New treatment models for marginalised victorians experiencing mental health issues

Released on 28th April 2016

cohealth Chief Executive, Lyn Morgain, today welcomed the additional $2.9b investment in health and specifically the $9.9M allocated to develop new treatment models for marginalised Victorians living with mental health issues.

With a 100 year history of working closely with local and often marginalised communities throughout the northern and western regions of Melbourne, cohealth has extensive experience in co-designing effective services and welcomes the opportunity to work with the government on developing these models.

Ms Morgain commended the Government for focusing on prevention and early intervention in other areas of the budget, noting in particular the combined $87.3m investment into family violence prevention initiatives and the additional $27.5m for new suicide prevention initiatives.

“The key to realising the full potential of these welcome investments will be to work closely with local communities, ensuring that they actively participate in shaping the delivery of the initiatives that are intended to benefit them,” said Ms Morgain.

“We know that the Victorian community is extremely diverse, and that those who are most marginalised – such as people experiencing homelessness, individuals with complex needs, and Aboriginal and Torres Strait Islanders – require particular consideration in order to not fall through the gaps.

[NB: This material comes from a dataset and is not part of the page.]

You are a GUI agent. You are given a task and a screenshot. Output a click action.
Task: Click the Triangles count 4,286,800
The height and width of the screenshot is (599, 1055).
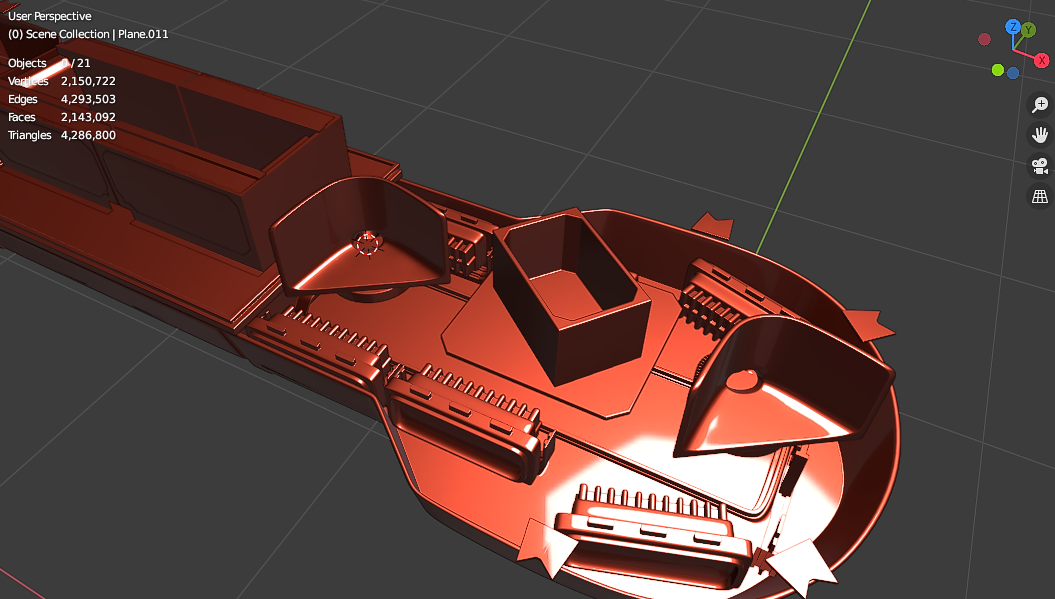click(x=88, y=135)
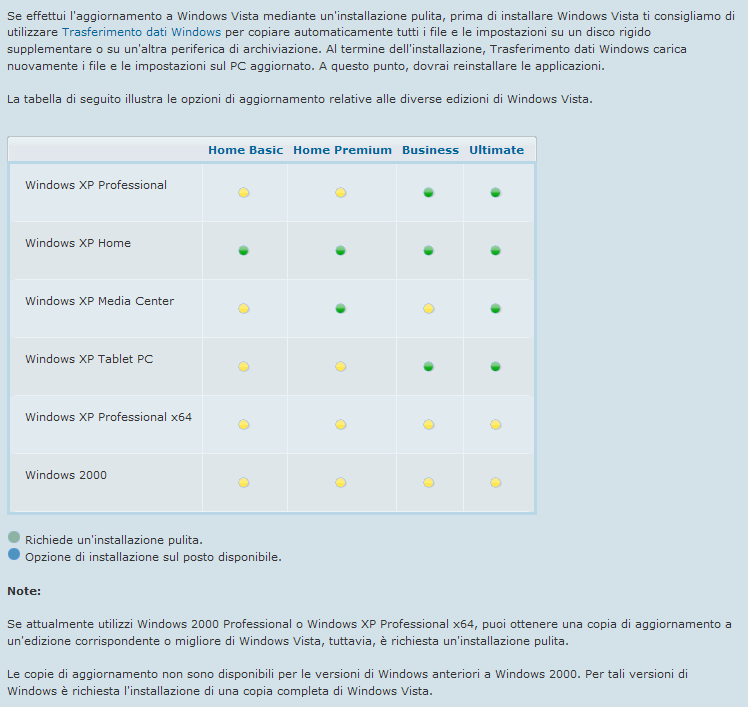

“Yesterday’s budget announcements of significant funding to cut the elective surgery waitlist, upgrade critical hospital infrastructure and boost regional health services are indeed welcome news,” said Ms Morgain.

“We are delighted the Minister is so clear that to truly reduce pressure on our hospitals, and ensure that all Victorians can enjoy the highest possible standard of health and wellbeing, it is critical to also invest in preventative and primary health care.”

“The opportunity for health starts long before a person requires medical care, and with additional investment into non-hospital health services – including community health, health promotion, and primary care organisations – the Government can ensure that maximum benefit is derived from its health spend.”